A cowboy builder who swindled a client out of £3000 by pretending to repair a roof has been jailed for 15 months.
Graham Seymour, 42, told Truce Jenner, 49, a former model from St John's Wood, north London, that he would fix the leaks in her roof, and even supplied a workman, who drank mugs of tea while making convincing banging noises. But the work on the roof was never carried out. Seymour then vanished after collecting his fee, Middlesex Crown Court heard.

Police took a year to track him down, finally succeeding after he passed his mobile telephone on to his wife.

Jenner told the court how she saw Seymour and and a colleague outside the house with a ladder. "I assumed they were both up on the roof," she said. "During the day I would make them a cup of tea and shout up. I then went out to play tennis.

"I'd come back from tennis and they'd still be there. One day they said they were leaving."

Three days after the alleged repairs were carried out Jenner was shocked to find rainwater cascading from the ceiling of her rear upstairs bedroom at Grove End Road.
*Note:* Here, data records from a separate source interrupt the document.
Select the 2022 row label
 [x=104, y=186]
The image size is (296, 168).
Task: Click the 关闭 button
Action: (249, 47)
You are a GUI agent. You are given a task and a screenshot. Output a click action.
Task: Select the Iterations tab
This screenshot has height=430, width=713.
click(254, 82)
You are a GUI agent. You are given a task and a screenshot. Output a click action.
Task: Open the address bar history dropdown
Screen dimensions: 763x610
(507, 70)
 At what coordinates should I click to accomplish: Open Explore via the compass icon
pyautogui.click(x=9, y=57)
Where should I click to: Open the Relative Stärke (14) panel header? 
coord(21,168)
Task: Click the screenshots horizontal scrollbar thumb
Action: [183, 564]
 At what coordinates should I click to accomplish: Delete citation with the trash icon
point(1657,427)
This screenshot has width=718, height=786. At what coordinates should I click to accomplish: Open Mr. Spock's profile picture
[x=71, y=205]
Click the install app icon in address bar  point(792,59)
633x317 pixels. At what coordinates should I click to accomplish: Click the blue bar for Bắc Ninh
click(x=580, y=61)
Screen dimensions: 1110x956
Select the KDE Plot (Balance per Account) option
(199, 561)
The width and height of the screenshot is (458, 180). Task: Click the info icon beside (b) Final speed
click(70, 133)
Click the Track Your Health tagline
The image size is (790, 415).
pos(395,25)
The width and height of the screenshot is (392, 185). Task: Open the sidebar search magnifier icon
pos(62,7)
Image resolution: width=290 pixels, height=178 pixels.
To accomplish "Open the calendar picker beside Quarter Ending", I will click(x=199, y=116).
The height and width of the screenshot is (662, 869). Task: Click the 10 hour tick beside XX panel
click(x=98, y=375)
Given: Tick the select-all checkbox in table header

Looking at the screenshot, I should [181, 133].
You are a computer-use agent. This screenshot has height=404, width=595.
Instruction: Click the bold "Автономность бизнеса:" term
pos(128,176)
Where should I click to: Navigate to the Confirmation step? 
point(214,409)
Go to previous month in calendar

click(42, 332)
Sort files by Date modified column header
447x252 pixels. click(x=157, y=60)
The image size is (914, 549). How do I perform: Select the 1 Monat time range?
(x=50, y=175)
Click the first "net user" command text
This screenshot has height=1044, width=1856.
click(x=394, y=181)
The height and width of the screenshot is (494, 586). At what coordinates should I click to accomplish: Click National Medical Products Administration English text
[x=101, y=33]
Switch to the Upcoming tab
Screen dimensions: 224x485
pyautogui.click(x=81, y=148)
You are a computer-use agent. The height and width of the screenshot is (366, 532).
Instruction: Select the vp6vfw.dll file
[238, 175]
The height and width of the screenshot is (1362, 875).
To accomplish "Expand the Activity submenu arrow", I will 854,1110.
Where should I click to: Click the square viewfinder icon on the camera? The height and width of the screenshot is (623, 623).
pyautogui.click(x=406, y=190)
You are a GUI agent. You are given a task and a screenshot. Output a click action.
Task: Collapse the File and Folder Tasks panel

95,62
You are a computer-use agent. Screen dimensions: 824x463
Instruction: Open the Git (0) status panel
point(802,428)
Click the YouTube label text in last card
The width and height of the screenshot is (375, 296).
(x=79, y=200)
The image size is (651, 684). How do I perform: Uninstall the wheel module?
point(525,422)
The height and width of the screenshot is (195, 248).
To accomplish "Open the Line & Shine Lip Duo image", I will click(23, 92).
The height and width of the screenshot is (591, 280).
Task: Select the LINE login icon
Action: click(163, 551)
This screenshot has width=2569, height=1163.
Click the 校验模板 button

She telephoned Seymour's firm, the London Roofing Company, but there was no reply. She later discovered that its West End address was in fact a PO box registered to a block of flats with a shop underneath.

Mrs Jenner was later forced to hire a reputable firm to repair the leading on her roof at a

cost of £1200. When police caught up with Seymour he immediately offered to repay Mrs Jenner £3000. He also maintained that he had nothing to do with the London Roofing Company. He later said he had arranged the repairs but was attending a sales course while they were carried out.

Seymour, of High Wycombe, Buckinghamshire, was convicted of fraud on 5 August, 1999.

The judge told him: "I have to sentence you for barefaced fraud. You arranged for a workman to work for you. You produced a computer generated invoice and took the money."